イナバは再び微笑みを浮かべると、ゆっくりと金色の槌を下ろした。
「魔力は血液のように常に体内を循環していますですぅ。血流が活発になれば四肢全体に行き届くように、魔力も流れる『魔導路』を拡張しなければなりませんですぅ。さもないと魔力は枯渇し、魔術を行使した際に消費されるのは自身の体力となりますですぅ。体力を使い切れば、術者は死に至りますですぅ」
生徒達の表情が引き締まり、彼女の言う事が理解できたことを確かめると、イナバは基本的な体操の指導を始めた。
「では、腕を大きく回しますですぅ」
セラフィーナ、レイコ、クラリスは戸惑いを隠せない。
幼い頃から上流貴族として育てられた彼女達にとって、激しい運動は未知の領域だった。
一方、シェリルは躊躇することなく身体を動かしていた。その姿は無駄のない動きで、息切れする様子もない。横目でそれを見たステファニーの目に闘志が宿る。
「私だって、負けはしませんわ」
ステファニーは歯を食いしばって体操に取り組んだ。
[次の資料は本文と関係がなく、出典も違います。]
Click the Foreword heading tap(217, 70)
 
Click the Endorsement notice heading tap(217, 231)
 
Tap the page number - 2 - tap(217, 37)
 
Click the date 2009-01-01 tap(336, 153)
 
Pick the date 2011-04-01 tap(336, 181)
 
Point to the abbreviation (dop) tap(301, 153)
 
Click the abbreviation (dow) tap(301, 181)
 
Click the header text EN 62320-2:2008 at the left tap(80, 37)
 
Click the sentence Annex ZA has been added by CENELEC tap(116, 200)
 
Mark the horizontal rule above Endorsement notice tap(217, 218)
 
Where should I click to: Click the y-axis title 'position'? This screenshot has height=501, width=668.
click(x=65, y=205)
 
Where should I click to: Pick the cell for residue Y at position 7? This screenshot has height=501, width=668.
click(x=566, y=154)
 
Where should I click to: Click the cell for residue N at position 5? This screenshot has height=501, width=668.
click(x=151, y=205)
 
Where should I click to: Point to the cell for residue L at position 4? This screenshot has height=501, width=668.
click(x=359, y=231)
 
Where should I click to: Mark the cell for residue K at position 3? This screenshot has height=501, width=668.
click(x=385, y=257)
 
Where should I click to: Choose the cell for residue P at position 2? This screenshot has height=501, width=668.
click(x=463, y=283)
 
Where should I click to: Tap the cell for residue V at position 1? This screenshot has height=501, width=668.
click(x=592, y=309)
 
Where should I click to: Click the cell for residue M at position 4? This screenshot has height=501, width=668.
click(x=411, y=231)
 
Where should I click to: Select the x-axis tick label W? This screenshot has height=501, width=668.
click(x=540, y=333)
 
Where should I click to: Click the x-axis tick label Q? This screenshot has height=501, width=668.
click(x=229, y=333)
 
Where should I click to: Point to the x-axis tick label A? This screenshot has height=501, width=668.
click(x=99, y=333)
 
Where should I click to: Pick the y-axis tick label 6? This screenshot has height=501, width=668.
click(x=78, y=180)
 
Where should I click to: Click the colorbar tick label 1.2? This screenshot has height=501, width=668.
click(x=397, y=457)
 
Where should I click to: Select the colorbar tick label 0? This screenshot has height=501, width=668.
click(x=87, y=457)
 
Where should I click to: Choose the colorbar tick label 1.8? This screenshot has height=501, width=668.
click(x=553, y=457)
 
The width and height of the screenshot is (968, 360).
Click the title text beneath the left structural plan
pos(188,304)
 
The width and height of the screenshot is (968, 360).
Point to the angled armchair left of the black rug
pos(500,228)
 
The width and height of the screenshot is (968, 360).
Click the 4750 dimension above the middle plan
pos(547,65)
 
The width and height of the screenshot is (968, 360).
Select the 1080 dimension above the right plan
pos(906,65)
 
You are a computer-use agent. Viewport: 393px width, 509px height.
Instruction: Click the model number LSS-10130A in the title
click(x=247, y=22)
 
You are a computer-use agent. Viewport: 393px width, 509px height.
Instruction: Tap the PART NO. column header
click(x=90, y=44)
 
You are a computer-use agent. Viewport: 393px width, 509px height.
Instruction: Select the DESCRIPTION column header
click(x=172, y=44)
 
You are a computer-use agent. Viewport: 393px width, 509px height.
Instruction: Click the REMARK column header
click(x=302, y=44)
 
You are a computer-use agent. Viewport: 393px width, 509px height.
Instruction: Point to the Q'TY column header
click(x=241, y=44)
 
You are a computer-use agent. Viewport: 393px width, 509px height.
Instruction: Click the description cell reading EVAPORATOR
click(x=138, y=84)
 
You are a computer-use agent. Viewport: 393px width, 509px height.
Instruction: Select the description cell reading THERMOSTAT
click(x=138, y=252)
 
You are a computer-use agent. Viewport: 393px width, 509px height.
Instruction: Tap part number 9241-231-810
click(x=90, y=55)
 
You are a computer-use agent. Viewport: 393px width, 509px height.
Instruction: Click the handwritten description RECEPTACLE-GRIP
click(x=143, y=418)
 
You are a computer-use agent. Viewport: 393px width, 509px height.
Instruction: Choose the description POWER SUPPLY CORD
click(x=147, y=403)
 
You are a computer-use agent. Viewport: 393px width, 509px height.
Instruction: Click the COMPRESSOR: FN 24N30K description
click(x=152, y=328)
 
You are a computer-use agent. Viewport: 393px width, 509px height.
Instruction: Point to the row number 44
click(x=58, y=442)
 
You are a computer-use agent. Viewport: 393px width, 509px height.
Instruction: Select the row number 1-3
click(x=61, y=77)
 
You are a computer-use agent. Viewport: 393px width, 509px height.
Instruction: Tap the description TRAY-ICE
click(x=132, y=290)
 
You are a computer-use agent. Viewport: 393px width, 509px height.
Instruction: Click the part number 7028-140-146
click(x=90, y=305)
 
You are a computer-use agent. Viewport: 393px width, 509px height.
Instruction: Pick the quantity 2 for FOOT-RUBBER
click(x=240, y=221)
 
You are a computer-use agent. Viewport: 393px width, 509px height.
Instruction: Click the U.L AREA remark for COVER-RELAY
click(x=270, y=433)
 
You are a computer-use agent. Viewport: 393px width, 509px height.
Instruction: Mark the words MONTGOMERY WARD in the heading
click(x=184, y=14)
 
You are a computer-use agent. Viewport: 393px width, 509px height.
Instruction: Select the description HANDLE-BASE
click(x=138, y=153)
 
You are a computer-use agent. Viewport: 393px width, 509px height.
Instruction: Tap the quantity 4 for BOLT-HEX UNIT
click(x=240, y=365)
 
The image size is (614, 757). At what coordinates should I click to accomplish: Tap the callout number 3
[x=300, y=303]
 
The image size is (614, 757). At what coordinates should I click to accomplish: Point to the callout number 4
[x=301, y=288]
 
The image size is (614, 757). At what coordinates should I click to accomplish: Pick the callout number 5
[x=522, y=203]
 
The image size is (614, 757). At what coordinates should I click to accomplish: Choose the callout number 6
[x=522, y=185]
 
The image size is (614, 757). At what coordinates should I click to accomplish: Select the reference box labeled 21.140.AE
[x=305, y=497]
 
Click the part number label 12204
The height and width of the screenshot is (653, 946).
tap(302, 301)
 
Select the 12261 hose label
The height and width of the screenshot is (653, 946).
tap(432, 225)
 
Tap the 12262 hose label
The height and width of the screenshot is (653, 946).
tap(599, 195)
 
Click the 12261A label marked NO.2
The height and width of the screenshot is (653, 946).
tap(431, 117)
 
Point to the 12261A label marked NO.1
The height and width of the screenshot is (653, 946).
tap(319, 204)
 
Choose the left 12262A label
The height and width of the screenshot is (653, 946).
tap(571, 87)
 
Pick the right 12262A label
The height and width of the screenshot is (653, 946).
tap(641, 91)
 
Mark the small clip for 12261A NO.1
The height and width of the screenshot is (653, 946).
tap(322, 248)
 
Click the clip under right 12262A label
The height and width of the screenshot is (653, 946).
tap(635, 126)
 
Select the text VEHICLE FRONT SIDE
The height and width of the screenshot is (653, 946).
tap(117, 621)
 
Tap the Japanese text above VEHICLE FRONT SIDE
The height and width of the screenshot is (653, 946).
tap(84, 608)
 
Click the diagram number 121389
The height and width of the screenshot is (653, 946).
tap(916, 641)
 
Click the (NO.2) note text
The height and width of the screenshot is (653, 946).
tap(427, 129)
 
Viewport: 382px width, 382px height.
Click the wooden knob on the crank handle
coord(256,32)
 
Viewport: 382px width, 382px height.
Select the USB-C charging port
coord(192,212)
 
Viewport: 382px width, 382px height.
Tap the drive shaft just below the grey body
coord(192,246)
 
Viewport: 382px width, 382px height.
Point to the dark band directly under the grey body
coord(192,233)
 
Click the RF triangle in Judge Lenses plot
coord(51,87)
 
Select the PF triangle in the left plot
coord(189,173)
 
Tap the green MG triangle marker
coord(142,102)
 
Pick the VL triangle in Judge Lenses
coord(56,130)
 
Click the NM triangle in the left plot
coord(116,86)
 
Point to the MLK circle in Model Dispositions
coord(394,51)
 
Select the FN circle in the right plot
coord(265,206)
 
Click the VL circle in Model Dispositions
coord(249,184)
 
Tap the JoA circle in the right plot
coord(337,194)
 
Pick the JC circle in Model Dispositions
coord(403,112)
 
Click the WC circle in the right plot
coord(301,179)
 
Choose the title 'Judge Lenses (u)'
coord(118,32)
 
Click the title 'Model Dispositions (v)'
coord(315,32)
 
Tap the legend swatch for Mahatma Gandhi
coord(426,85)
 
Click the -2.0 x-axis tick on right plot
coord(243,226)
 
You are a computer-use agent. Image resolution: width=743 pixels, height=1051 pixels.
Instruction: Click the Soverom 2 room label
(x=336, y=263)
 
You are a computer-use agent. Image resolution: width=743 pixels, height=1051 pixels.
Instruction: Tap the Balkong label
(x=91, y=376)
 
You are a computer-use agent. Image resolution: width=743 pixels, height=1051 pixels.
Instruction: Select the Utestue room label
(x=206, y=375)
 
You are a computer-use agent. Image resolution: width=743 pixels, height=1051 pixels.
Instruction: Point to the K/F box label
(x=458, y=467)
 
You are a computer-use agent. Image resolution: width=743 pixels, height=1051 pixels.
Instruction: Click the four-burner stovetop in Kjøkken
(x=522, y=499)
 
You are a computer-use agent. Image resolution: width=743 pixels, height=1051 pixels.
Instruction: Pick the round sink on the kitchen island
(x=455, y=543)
しかし、優雅な社交ダンスとは違い、全身を使う運動は想像以上に過酷だった。
「はい! 背筋を伸ばして、腕は真っ直ぐですぅ! 筋力の多い男子は、これを付けるですぅ!」
イナバは再び黒い亜空間の穴を呼び出し、手足に巻きつけるアンクルウェイトを取り出して、ハサンとトーマスに巻き付けた。
「うぉっ!」
「なっ!!」
ズシリという感覚が手足から伝わってくる。とはいえ、手足が動かせない程の重みはない。
「これを2週間付けておくのですぅ! 勝手には外せないのですぅ!」
「えっ?」
「なんとっ!?」
驚く二人の男子生徒に笑顔向けるが、何も応えず、イナバの指導は続く。
軽い運動ではあったが、延々と続く動作に貴族令嬢達の額には汗が浮かび始めていた。シェリルだけが淡々と運動をこなしている様子に、ステファニーは複雑な感情を抱く。
「……聖女様は、やはり特別……そういうこと?」
その言葉には、先ほどの皮肉な調子は消えていた。
「特別じゃない……ただ、身体を動かすことに慣れているだけ……」
シェリルの言葉は簡潔だが、誠実さが感じられた。
「はい、十分な『準備運動』ができましたですぅ。これから本格的な訓練に入りますですぅ」
イナバの声が響き、生徒達に動揺が走った。今までは準備運動だと言う。
これが魔術師としての第一歩。体力という基礎を築き上げることが、彼らの未来を左右することを、皆が理解し始めていた。
運動場に並ぶ生徒達の姿は、華やかな社交界とは異なる、等しく汗を流す若者達の姿だった。
魔術の道を志す者として、身分や立場を超えて、同じ地平に立つ瞬間。
それは、彼らの学園生活の新たな章の始まりだった。